2) If your board flexes into deep stanky presses, YOU MIGHT BE A CABLEBOARDER.
3) If you look really awkward doing intermediate tricks off the wake, but can do an S-bend to blind on a cable corner, YOU MIGHT BE A CABLEBOARDER.
4) If you think fins are unnecessary and just get in the way, YOU MIGHT BE A CABLEBOARDER.
5) If you run around a lake wearing boats in 90 degree weather, YOU MIGHT BE A CABLEBOARDER.
So what's my point? It does NOT make sense to call riding the cable: wakeboarding. There is no wake (except the wake you make with the board)
Remember that thread I made about wakeboarding vs snowboarding? Well, from that thread I learned that it doesn't matter what surface you are on (water or snow) the name of the sport depends on the equipment. So riding a wakeboard on snow is still wakeboarding. Riding a snowboard on water is still snowboarding. Riding a cableboard on water is...CABLEBOARDING.

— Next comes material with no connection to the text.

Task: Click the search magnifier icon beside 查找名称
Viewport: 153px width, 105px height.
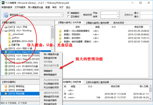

Cableboards are very different than the boards used for riding wake. I'm no scientist, but if a board is soft enough to make a solid press, how can it be hard enough to pop off the wake? Do you see Harley, Phil or Rusty riding flex boards? Of coarse not, cuz they are wakeboarders who ride the wake. LF hybrids are for people who can't afford a cableboard and a wakeboard. Slingshot used to make only cableboard, but this year they came up with a stiffer design for wake cuz they knew soft boards suck for boosting off the wake.
You might then ask, why don't I call them winchboards for people who use winches. Then I would say that's silly cuz winching is about as legit as getting towed by a car, and I'm not gonna coin the name towboarding either.
I know I'm not the only one who sees two different sports emerging between cable and boat. Who thinks we are ready to have a revolution that will allow cableboarding to break free and be recognized as it own sport?